Cuando París se vuelve agobiante, hay escapadas que te dan ganas de hacer la maleta al instante y escapar del bullicio. El lago del Bourget es una de ellas, con sus aguas azules, las montañas que lo rodean y sus playas de fácil acceso.

Bonito, grande, exótico y mucho más accesible de lo que te imaginas, el lago del Bourget cumple todos los requisitos para una escapada perfecta. Desde la estación de Lyon en París, se llega a Aix-les-Bains en poco más de tres horas en tren directo, lo que lo convierte en una opción genial para un fin de semana sin coche. Una vez allí, puedes dar un paseo hasta la orilla, alquilar una bici, sentarte en una terraza o simplemente elegir una playa para pasar la tarde.
Un gran lago alpino lleno de pequeños tesoros
Enclavado entre las montañas, el lago del Bourget es el mayor lago natural de origen glaciar de Francia, y su paisaje parece sacado de una postal. Para darte un baño, hay varias playas que te permiten disfrutar del lago sin complicarte demasiado la organización. La playa de Aix-les-Bains sigue siendo la opción más obvia, sobre todo si llegas en tren. Más al sur, Le Bourget-du-Lac también ofrece unas vistas preciosas, con un ambiente un poco más natural.

Pero, además de darte un baño, puedes embarcarte en un crucero, pasar por delante de la abadía de Hautecombe, recorrer las orillas en paddle o elegir un rincón más tranquilo para ver cómo regresan los barcos al atardecer.
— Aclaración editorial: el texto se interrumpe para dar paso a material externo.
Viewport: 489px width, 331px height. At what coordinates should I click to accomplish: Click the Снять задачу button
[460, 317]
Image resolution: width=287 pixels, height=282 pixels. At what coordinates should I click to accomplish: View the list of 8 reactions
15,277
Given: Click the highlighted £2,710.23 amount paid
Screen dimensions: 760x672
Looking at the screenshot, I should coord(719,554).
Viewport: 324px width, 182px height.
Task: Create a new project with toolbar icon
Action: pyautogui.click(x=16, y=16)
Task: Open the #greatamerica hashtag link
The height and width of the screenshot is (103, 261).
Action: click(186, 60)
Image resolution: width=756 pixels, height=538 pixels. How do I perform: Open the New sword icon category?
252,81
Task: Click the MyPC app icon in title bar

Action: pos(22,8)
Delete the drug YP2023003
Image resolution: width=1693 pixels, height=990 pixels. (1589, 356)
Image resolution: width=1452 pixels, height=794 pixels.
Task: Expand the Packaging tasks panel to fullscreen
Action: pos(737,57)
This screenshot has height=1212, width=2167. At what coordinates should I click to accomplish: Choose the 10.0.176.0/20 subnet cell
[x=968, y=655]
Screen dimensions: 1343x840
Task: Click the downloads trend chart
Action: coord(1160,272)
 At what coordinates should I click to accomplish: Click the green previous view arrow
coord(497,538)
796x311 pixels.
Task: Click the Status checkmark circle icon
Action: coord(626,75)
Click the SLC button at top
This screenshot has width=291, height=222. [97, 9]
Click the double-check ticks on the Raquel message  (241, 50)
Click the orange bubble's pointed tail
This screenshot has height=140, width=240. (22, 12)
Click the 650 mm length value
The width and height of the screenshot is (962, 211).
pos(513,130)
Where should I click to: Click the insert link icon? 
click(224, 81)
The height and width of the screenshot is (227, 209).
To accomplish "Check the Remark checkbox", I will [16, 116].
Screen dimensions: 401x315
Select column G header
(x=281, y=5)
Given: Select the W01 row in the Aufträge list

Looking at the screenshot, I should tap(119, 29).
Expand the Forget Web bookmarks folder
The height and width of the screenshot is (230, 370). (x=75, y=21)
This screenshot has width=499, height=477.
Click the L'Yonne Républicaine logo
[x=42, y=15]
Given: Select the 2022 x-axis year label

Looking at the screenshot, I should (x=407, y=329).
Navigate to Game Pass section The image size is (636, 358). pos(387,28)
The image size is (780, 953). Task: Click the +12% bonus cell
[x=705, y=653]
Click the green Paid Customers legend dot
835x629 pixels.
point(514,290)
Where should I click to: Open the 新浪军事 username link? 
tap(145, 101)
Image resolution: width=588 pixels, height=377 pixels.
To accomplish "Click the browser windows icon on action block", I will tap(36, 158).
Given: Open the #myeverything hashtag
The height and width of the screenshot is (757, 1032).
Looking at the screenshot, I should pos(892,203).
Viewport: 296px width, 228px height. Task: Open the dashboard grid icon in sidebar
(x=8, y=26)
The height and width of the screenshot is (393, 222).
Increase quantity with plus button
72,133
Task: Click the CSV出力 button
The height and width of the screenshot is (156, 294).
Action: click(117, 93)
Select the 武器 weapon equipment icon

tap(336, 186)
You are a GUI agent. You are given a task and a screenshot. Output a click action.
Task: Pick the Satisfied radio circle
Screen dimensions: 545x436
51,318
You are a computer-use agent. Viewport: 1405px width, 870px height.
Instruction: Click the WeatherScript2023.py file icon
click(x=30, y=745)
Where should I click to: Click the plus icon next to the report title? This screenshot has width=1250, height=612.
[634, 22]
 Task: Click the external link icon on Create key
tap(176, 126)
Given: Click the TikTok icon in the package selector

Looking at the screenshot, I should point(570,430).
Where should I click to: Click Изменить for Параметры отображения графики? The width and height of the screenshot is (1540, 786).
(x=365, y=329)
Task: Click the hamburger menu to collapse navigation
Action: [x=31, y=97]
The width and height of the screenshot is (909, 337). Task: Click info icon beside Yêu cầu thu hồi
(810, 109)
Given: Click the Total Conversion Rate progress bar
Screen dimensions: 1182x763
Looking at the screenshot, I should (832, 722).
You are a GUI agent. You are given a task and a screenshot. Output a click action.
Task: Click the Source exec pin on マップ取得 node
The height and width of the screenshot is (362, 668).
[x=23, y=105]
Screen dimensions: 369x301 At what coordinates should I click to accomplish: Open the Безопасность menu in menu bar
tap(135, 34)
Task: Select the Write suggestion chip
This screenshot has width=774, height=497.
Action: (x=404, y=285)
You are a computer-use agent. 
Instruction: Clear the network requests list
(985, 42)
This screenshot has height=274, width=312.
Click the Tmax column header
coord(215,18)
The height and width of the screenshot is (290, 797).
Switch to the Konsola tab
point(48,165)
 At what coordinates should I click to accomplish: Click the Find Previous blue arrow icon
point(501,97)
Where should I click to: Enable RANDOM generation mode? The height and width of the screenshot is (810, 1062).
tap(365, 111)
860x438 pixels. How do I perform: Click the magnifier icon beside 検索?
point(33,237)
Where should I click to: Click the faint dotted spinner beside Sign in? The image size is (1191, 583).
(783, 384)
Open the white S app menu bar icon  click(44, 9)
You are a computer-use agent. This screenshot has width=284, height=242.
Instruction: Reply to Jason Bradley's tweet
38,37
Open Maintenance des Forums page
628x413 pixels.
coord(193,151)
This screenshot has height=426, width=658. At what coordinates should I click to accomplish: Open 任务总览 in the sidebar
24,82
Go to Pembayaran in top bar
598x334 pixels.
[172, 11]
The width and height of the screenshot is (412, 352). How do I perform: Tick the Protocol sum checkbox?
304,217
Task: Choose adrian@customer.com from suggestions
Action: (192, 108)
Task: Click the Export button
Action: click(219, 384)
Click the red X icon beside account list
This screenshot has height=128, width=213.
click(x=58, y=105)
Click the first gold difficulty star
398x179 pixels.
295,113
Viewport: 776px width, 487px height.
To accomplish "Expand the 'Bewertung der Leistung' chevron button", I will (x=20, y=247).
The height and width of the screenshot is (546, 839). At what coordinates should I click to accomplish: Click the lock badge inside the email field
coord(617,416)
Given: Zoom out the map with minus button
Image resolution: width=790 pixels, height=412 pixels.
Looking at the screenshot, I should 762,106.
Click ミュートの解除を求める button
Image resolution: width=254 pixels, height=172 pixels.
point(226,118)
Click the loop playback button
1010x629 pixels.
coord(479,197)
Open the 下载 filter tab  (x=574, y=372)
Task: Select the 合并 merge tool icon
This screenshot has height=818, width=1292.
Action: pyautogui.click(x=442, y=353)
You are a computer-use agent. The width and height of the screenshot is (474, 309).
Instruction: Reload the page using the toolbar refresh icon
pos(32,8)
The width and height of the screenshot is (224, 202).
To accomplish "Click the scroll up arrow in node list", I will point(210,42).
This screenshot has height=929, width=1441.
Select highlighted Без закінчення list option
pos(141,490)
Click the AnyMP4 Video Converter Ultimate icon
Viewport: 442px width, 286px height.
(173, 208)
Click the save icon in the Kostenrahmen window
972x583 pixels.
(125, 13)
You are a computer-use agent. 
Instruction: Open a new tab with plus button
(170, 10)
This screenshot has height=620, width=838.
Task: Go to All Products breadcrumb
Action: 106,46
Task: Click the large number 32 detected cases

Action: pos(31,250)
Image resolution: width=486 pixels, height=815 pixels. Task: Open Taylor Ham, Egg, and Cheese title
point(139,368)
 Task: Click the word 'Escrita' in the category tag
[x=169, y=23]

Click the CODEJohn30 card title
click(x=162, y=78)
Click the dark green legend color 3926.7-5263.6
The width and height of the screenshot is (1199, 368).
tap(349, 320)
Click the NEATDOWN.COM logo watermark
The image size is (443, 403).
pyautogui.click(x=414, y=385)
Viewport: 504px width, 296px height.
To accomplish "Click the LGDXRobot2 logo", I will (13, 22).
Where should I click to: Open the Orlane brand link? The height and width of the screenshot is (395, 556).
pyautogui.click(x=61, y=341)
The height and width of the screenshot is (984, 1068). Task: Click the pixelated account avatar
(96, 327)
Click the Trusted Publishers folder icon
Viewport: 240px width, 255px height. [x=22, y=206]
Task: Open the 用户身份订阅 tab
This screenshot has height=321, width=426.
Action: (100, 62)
Para alargar el paseo, dirígete a Aix-les-Bains: allí encontrarás restaurantes, hoteles, heladerías e incluso balnearios para relajarte.
A solo unas horas en tren, el lago del Bourget te ofrece un auténtico soplo de aire fresco, frescura y espacio. En resumen, la combinación perfecta para quien busca una escapada fuera de lo común.